=== Exercise data ===

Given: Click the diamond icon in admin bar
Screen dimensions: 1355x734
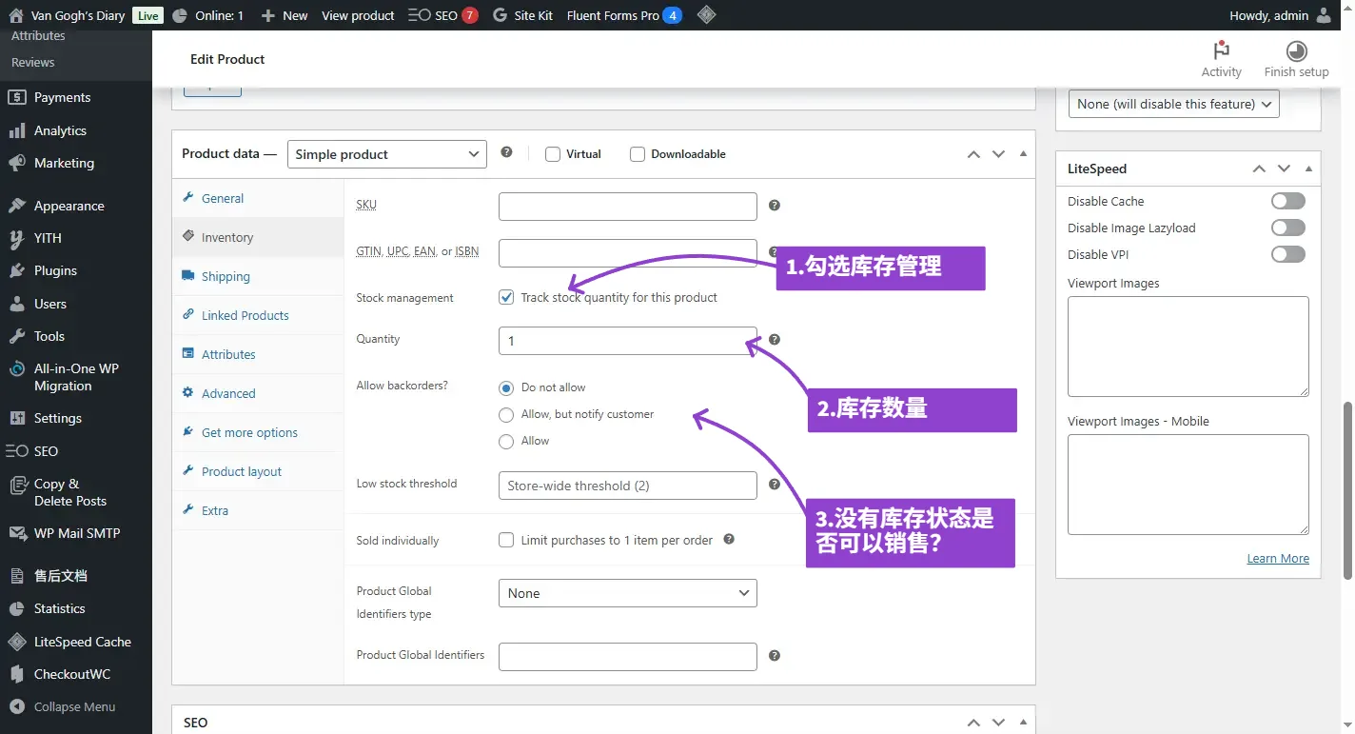Looking at the screenshot, I should [x=706, y=15].
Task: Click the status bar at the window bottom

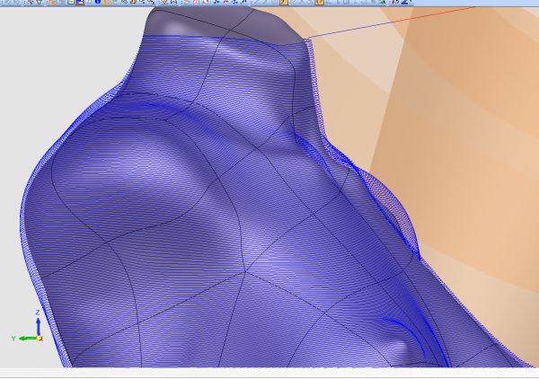Action: click(x=270, y=374)

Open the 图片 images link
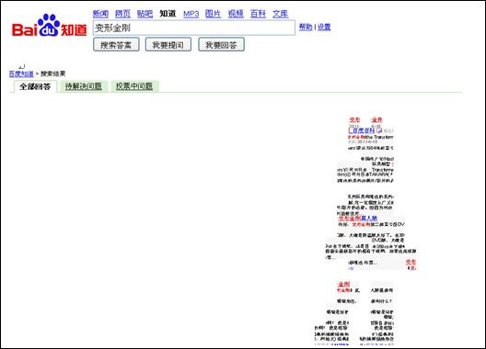(x=213, y=14)
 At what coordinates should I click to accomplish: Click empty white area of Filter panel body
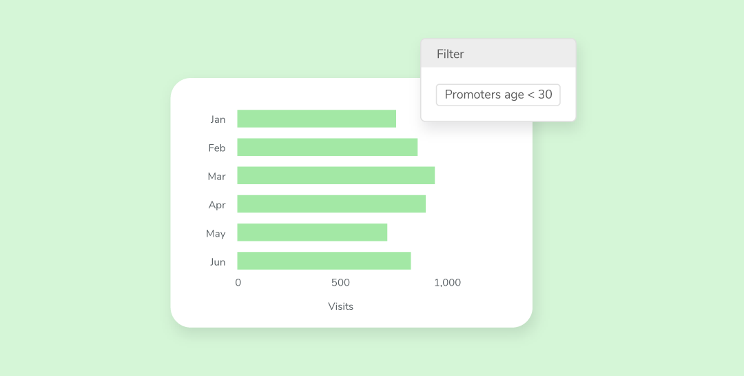tap(498, 113)
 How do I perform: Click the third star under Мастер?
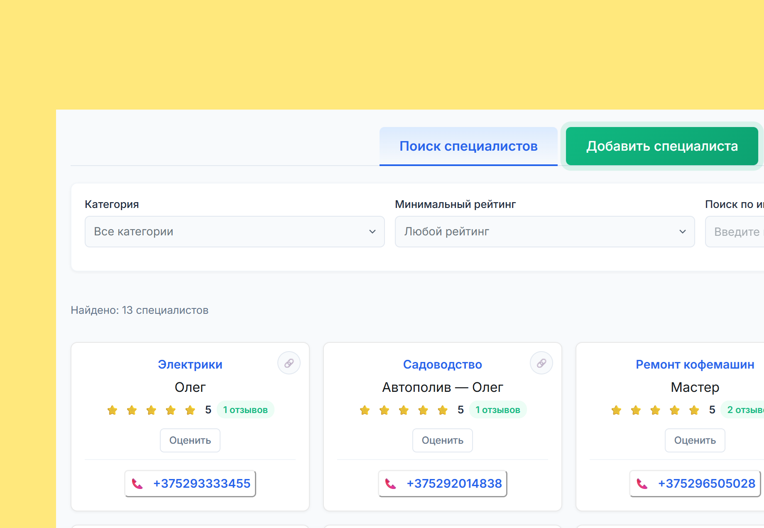click(x=655, y=410)
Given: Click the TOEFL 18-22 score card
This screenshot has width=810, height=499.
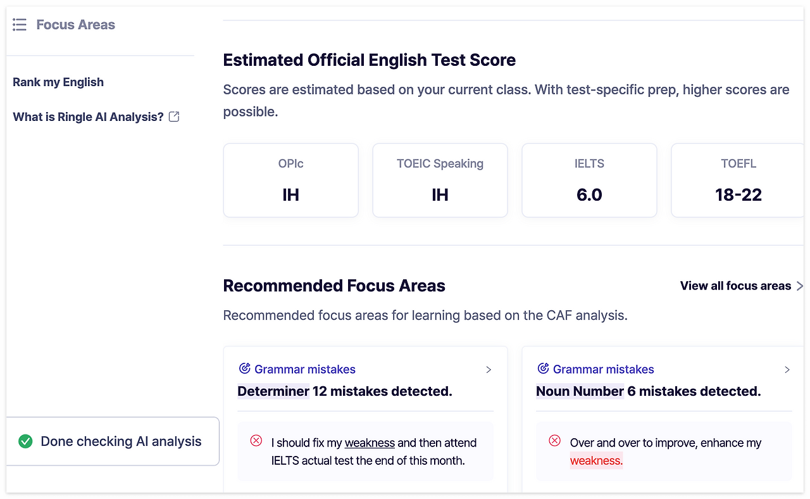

===

| What you need to do |
Extract every line of the data above word for word, leaving out the pictures.

| Exercise result |
Given: Click the diamond icon in admin bar
Screen dimensions: 1355x734
Looking at the screenshot, I should [x=706, y=15].
Task: Click the status bar at the window bottom

Action: click(x=270, y=374)

Open the 图片 images link
(x=213, y=14)
 At what coordinates should I click to accomplish: Click empty white area of Filter panel body
tap(498, 113)
 How do I perform: Click the third star under Мастер?
click(x=655, y=410)
Given: Click the TOEFL 18-22 score card
This screenshot has width=810, height=499.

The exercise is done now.